A Perth cleaner has been hit with a near-record $306,000 fine for failing to pay young overseas workers in an industry fast gaining a reputation for underpayment.
The case against Perth man Blagojce Djoneski and his company Goldfinger Facility Management pursued by the Fair Work Ombudsman concerned housekeepers at the Melbourne Hotel in 2014. Four cleaners on working holiday visas – three from South Korea and one from the UK –were each paid nothing despite working between two and four weeks at the hotel.
Two other employees of Goldfinger, an Indian national and an Australian, were also underpaid.

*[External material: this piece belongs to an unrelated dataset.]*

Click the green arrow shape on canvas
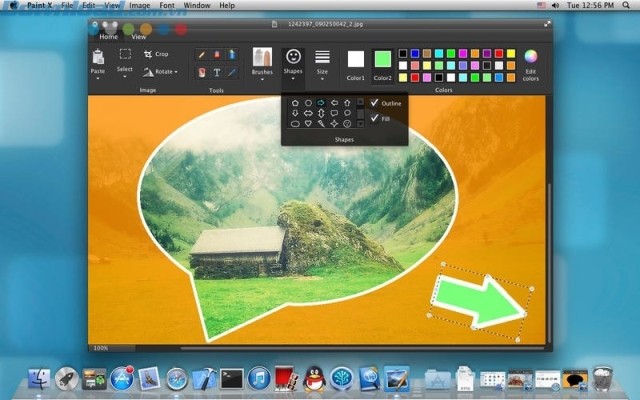640x400 pixels. point(478,301)
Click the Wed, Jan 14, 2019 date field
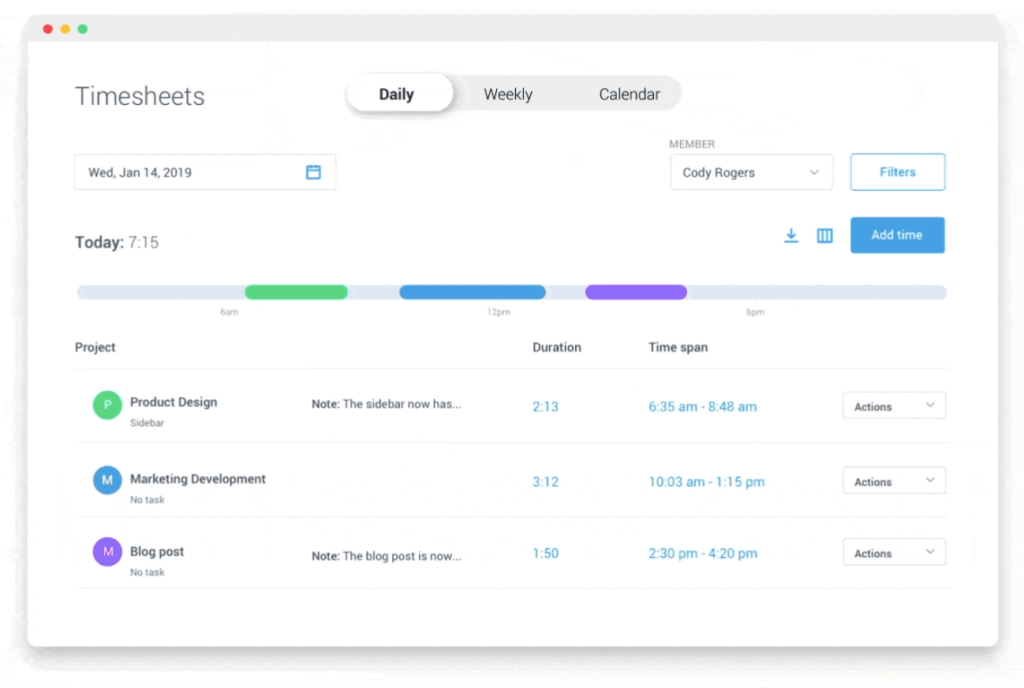This screenshot has width=1024, height=688. [x=190, y=172]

In his judgment, Federal Court Judge Antoni Lucev said the contraventions were serious and that the underpayment included “a complete, conscious and deliberate failure on the part of Goldfinger and Mr Djoneski to pay the employees at all”.
Judge Lucev said there had been “a complete disregard for Goldfinger’s legal obligations as an employer” and there had been an “absence of any expression of contrition, regret or acceptance of wrongdoing” from Djoneski and his company.
The $306,000 in penalties are the second largest secured by the Fair Work Ombudsman in a Western Australian case.
The largest penalties of $343,860 were secured against a Perth cleaning company trading as Housekeeping Pty Ltd and its manager Catherine Paino-Povey in 2013 for deliberately underpaying six cleaners, including five overseas workers.
The penalties against Djoneski and his company are also the seventh largest nationally in any case brought by the Fair Work Ombudsman, with three of the top seven cases involving a cleaning business.
“The Court also observes that it is now almost notorious that there are significant pockets of non-compliance in relation to the payment of wages and entitlements, either at all or correctly, in the commercial cleaning industry,” Judge Lucev said in his judgment.
Mr Djoneski has been penalised $51,000 and his company Goldfinger Facility Management Pty Ltd a further $255,000, in the Federal Circuit Court. In addition, the company is to rectify $26,627 in underpayments to the six workers.